Instructions to follow: Output exactly the span of lines beginning with the one that holds "Viewport: 592px width, 444px height." and ending with the last line of the data below.

--- Working data ---

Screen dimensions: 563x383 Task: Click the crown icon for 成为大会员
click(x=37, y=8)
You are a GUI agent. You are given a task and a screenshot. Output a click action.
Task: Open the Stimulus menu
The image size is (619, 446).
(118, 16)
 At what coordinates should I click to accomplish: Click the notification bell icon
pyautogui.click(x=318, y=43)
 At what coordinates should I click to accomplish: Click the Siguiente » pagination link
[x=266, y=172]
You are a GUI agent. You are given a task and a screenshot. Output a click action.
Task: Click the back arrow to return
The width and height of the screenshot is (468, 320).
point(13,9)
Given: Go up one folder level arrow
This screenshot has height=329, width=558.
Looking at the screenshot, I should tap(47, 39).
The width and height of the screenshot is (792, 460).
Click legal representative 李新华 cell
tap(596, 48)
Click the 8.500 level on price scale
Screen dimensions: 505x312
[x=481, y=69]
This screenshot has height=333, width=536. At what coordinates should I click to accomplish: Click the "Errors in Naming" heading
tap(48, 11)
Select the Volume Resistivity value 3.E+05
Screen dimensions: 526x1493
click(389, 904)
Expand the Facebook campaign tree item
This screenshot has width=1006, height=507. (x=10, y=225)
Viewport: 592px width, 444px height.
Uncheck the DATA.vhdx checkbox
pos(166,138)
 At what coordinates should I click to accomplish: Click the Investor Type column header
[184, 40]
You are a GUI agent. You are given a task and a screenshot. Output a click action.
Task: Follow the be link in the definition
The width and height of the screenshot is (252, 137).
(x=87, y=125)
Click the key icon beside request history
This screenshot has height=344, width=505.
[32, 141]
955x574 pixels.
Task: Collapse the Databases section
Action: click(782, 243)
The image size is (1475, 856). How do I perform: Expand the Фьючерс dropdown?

---

Result:
Viewport: 592px width, 444px height.
Uncheck the DATA.vhdx checkbox
pos(166,138)
 At what coordinates should I click to accomplish: Click the Investor Type column header
[184, 40]
You are a GUI agent. You are given a task and a screenshot. Output a click action.
Task: Follow the be link in the definition
The width and height of the screenshot is (252, 137).
(x=87, y=125)
Click the key icon beside request history
This screenshot has height=344, width=505.
[32, 141]
955x574 pixels.
Task: Collapse the Databases section
Action: click(782, 243)
The image size is (1475, 856). How do I perform: Expand the Фьючерс dropdown?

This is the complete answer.